Specific deletion of Mettl3 in IECs triggers the development of spontaneous colitis and dysbiosis of T lymphocytes in mice.

The enzymatic core component of m6A writer complex, Mettl3, plays a crucial role in facilitating the development and progress of gastric and colorectal cancer (CRC). However, its underlying mechanism in regulating intestinal inflammation remains unclear and poorly investigated. First, the characteristics of Mettl3 expression in inflammatory bowel diseases (IBD) patients were examined. Afterward, we generated the mice line with intestinal epithelial cells (IECs)-specific deletion of Mettl3 verified by various experiments. We continuously recorded and compared the physiological status including survival rate etc. between the two groups. Subsequently, we took advantage of staining assays to analyze mucosal damage and immune infiltration of Mettl3WT and Mettl3KO primary IECs. Bulk RNA sequencing was used to pursuit the differential expression of genes (DEGs) and associated signaling pathways after losing Mettl3. Pyroptosis-related proteins were to determine whether cell death was caused by pyroptosis. Eventually, CyTOF was performed to probe the difference of CD45+ cells, especially CD3e+ T-cell clusters after losing Mettl3. In IBD patients, Mettl3 was highly expressed in the inner-nucleus of IECs while significantly decreased upon acute intestinal inflammation. IECs-specific deletion of Mettl3 KO mice triggered a wasting phenotype and developed spontaneous colitis.

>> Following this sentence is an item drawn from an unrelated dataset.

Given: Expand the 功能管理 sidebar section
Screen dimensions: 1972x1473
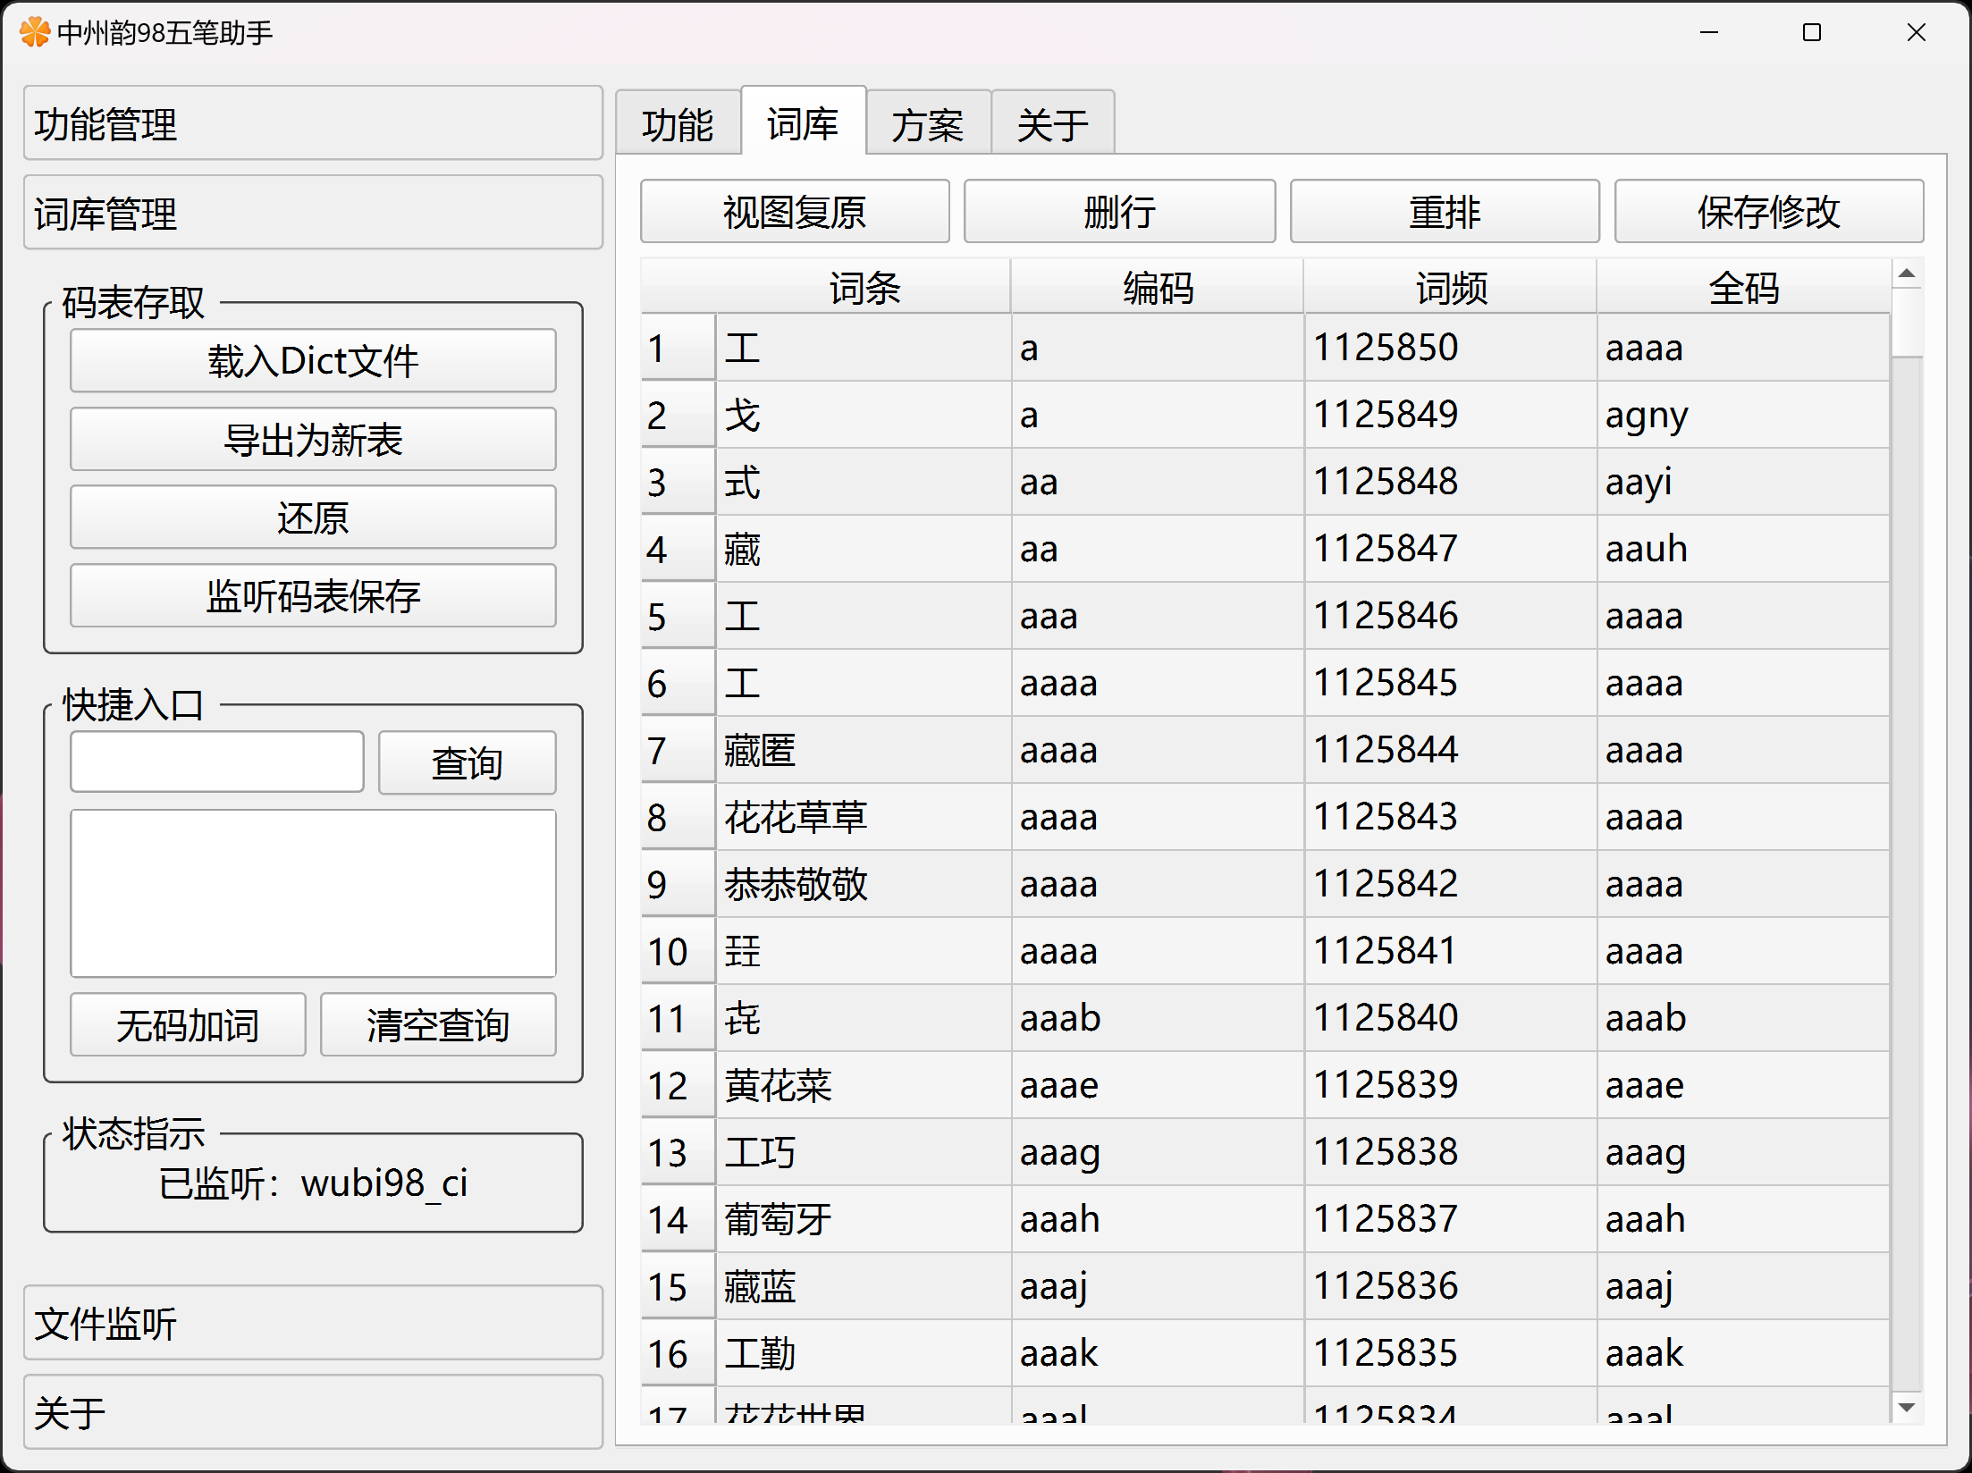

The survival rate, body weight, and intestinal length observed from 2 to 8 weeks of Mettl3KO mice were significantly lower than Mettl3WT mice. The degree of mucosal damage and immune infiltration in Mettl3KO were even more serious than in their WT littermate. Bulk RNA sequencing demonstrated that DEGs were dramatically enriched in NOD-signaling pathways due to the loss of Mettl3. The colonic epithelium was more prone to pyroptosis after losing Mettl3. Subsequently, CyTOF revealed that T cells have altered significantly in Mettl3KO. Furthermore, there was abnormal proliferation of CD4+ T and markedly exhaustion of CD8†+†T in Mettl3KO mice. In severe IBD patients, Mettl3 is located in the inner-nucleus of IECs and declined when intestinal inflammation occurs. Subsequently, Mettl3 prevented mice from developing colitis.